Posted on 04/24/2015 9:33:27 AM PDT by thackney

A study released Tuesday by the North American Electric Reliability Corp. (NERC) concludes that more time is needed for utilities to develop new generation and transmission than is allowed by the timeline for carbon pollution reductions in the EPA's proposed Clean Power Plan (CPP).

The draft carbon regulations aim to cut carbon emissions 30% below 2005 levels by 2030, and require steep carbon cuts from many states by 2020. According to NERC, utilities take 4-5 years to build new generation plants and 6-15 years to construct new transmission lines to support them, meaning that both the interim 2020 compliance date and the final 2030 date should be revised. NERC did not give a recommendation on an alternative timeline.

NERC warns of reliability issues if the dates are not altered. The EPA has said reliability is a top priority and that the NERC report is premature in concluding the CPP threatens reliability because the regulations will not be finalized until this summer.
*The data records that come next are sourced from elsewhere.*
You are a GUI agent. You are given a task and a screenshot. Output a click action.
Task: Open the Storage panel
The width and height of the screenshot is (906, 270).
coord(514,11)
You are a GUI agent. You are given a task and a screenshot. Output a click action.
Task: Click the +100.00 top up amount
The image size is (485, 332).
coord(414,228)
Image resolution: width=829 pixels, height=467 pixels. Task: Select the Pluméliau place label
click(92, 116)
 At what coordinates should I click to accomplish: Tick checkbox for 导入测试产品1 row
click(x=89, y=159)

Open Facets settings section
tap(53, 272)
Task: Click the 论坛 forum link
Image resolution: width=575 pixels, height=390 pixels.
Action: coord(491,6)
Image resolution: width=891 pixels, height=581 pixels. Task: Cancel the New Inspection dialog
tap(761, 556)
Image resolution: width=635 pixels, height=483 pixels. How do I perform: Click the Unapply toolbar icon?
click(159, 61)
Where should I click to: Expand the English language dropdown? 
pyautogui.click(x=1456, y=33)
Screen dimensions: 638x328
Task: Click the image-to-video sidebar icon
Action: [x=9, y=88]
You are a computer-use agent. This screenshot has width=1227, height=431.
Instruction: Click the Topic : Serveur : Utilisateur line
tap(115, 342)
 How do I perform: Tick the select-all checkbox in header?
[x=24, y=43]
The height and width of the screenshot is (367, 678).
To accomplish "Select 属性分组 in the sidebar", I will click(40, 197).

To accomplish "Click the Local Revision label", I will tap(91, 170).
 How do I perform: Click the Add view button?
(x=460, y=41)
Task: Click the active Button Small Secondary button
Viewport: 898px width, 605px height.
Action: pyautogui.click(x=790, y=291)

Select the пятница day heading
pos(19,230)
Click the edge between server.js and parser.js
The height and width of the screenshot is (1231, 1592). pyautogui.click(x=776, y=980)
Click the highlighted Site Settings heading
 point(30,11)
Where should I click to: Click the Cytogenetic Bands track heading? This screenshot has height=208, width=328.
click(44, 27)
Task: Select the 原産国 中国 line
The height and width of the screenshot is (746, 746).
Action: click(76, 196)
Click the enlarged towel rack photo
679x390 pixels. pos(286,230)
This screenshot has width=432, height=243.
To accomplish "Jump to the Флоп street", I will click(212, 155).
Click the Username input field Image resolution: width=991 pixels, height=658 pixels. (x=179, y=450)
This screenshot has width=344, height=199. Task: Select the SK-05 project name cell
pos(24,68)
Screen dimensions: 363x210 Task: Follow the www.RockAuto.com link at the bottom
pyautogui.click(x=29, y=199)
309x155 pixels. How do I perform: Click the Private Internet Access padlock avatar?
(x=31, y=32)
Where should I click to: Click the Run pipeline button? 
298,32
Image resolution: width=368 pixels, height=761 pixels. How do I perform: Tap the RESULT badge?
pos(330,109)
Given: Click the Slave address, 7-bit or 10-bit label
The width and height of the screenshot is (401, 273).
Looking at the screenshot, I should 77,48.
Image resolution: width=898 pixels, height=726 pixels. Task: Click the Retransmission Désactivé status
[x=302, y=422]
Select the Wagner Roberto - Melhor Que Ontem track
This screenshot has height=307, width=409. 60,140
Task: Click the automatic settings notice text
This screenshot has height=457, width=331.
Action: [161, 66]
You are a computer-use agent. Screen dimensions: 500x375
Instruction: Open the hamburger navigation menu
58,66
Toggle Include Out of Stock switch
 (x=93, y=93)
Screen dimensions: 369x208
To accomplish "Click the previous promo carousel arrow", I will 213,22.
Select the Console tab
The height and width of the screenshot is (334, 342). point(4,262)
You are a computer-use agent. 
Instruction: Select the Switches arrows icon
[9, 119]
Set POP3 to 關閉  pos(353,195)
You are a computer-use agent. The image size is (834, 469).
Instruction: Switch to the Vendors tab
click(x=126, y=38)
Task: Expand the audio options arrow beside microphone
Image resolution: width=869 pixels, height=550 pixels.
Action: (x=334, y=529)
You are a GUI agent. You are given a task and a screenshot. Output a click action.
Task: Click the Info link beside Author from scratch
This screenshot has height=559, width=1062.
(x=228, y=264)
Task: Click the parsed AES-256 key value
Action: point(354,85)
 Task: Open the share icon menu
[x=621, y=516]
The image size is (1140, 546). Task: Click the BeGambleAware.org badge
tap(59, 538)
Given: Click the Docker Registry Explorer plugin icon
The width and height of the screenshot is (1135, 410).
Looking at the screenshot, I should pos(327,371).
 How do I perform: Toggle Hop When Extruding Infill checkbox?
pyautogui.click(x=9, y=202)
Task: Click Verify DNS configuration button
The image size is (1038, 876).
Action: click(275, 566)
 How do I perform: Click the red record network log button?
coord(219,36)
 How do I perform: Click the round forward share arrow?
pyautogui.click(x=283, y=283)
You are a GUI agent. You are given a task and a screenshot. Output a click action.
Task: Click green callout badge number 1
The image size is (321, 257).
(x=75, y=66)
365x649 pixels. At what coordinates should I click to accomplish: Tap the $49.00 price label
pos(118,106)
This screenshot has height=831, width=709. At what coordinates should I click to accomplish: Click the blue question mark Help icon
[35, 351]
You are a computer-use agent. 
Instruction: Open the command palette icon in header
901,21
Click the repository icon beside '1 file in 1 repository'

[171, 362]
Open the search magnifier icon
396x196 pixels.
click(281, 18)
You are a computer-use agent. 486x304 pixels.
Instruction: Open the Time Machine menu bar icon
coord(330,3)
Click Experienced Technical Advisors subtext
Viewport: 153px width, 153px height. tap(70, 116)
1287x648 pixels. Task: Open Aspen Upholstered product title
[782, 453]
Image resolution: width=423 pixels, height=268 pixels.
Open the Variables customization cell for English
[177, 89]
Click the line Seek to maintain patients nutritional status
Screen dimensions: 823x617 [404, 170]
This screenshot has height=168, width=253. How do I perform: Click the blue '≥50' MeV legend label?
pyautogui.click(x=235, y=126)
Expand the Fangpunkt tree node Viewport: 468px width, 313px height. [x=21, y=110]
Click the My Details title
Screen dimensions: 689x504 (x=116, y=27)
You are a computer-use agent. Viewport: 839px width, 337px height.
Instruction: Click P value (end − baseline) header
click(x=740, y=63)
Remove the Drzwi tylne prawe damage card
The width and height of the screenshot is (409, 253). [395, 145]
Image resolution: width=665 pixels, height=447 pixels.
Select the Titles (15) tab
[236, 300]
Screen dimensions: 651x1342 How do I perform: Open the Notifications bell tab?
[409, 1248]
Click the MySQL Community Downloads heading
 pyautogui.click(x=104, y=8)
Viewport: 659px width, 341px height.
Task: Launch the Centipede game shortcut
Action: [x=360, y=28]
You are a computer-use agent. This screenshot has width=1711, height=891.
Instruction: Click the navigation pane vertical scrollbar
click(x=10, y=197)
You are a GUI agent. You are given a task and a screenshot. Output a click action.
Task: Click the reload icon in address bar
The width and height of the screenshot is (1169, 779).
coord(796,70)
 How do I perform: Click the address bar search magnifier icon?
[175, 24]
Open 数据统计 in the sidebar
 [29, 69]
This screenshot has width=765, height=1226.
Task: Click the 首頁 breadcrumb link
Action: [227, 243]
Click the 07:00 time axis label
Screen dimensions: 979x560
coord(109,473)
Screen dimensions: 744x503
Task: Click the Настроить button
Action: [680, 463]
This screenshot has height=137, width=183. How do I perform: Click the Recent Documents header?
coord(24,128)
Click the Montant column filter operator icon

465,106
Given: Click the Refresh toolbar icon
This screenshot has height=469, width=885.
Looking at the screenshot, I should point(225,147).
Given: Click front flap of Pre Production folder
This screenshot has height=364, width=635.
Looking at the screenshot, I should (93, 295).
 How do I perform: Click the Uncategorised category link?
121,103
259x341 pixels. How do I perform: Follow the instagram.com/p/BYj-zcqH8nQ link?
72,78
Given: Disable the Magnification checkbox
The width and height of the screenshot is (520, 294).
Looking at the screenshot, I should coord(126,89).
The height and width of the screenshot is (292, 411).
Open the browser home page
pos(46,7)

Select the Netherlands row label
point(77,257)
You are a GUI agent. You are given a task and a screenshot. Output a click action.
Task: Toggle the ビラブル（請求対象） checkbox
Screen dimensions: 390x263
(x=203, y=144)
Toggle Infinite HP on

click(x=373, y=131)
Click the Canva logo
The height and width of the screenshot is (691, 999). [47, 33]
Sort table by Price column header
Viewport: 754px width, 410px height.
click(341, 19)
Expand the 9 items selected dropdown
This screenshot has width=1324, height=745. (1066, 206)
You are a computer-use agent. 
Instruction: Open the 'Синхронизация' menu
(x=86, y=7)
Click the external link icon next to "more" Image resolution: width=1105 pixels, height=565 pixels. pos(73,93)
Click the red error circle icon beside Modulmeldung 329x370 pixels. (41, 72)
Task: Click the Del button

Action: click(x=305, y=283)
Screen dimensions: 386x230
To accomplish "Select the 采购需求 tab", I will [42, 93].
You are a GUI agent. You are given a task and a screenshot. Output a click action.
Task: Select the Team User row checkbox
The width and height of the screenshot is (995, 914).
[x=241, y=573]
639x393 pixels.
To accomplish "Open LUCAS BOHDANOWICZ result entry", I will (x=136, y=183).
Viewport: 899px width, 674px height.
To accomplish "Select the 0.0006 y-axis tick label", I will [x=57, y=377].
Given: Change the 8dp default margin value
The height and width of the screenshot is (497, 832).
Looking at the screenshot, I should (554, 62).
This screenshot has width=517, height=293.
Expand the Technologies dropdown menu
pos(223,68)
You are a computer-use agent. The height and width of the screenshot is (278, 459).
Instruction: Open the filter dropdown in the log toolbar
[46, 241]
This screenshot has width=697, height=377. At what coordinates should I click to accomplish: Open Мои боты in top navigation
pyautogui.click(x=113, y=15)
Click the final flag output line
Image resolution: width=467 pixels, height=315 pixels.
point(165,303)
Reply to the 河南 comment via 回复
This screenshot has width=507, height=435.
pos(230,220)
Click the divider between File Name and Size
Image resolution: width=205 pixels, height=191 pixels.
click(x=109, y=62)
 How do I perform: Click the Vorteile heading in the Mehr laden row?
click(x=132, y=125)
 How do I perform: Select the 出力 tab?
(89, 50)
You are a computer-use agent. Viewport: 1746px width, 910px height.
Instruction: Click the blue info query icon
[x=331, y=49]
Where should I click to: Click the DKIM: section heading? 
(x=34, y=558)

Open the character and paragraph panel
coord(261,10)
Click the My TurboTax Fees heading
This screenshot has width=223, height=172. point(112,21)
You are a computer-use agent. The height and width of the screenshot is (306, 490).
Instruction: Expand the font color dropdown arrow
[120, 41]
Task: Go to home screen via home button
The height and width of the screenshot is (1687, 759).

EPA officials have hinted that the timeline will likely be revised.

Dive Insight:

While they believe changes in the Clean Power Plan's timeline will be crucial to ensure smooth compliance without reliability issues, NERC officials on a media call Tuesday cautioned that it would be premature to conclude from this report that the regulations could cause blackouts throughout the nation.

If utilities are allowed time to build out new gas and renewables capacity, plus the transmission to support it, states will be able to make the emissions cuts the Obama administration wants while ensuring reliability. It just may not be able to happen by 2030, and the 2020 interim date presents some severe problems, the NERC analysts said. Power companies and grid operators throughout the nation have also called into question the 2020 date.

The NERC report recommends:

1) Ongoing independent evaluation of the CPP’s reliability implications,

2) Holding ongoing regional and multi-regional planning and analysis groups to evaluate reliability concerns, as FERC has done throughout the nation this year,

3) New, longer-term transitional plans from stakeholders to address potential reliability risks and infrastructure deployment requirements,

4) An EPA-created reliability assurance mechanism in the final rule,

5) Incorporation of demonstrated reliability in all state and regional planning through established planning analyses and processes.

The EPA and some alternative energy groups called the report premature, pointing to the fact that the rule won't be finalized until the middle of the summer and questioning NERC's methodology.

The NERC report “overstates the reliability issues,” said Malcolm Woolf, Policy VP for renewables business advocacy group Advanced Energy Economy. NERC’s model “overlooks many of the operational tools that grid operators have developed, and are continuing to develop, to manage a grid.”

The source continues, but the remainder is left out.